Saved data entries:
####################

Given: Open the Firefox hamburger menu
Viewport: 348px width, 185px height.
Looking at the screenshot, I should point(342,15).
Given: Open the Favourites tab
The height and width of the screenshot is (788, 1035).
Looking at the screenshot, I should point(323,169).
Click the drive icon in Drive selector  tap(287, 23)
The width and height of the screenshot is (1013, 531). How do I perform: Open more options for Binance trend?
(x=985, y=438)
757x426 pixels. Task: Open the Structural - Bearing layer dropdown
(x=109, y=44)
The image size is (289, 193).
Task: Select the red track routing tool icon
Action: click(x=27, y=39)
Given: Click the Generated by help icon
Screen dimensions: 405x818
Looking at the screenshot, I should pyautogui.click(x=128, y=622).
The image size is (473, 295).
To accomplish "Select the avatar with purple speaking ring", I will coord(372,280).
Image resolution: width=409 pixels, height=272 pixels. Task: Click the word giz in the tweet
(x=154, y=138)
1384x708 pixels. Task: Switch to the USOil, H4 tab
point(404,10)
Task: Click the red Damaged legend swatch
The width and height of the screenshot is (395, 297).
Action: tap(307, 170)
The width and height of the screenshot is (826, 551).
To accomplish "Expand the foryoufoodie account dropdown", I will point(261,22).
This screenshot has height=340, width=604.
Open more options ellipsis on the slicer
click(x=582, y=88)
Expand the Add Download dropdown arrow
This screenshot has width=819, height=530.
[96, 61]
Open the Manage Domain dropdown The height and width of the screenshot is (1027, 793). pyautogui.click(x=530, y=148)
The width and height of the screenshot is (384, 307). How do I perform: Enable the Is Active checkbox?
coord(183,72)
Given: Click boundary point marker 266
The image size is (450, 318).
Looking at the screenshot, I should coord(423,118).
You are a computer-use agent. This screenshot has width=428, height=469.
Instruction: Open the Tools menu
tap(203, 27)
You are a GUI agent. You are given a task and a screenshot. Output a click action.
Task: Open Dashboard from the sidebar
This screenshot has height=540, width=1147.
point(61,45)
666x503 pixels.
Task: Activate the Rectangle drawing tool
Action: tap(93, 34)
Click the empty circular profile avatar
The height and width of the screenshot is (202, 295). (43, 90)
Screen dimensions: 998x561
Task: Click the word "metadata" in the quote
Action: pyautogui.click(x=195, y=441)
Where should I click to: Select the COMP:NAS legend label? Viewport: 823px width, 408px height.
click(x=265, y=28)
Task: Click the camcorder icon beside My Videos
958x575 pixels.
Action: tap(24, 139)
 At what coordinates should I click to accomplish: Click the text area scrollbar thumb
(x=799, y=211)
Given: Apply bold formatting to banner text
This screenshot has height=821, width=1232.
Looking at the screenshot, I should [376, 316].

####################

• _Exercise objective_
If a line in the records above holds the string "will", copy it.

• _Written response_
To accomplish "Select the avatar with purple speaking ring", I will coord(372,280).
To accomplish "Expand the foryoufoodie account dropdown", I will point(261,22).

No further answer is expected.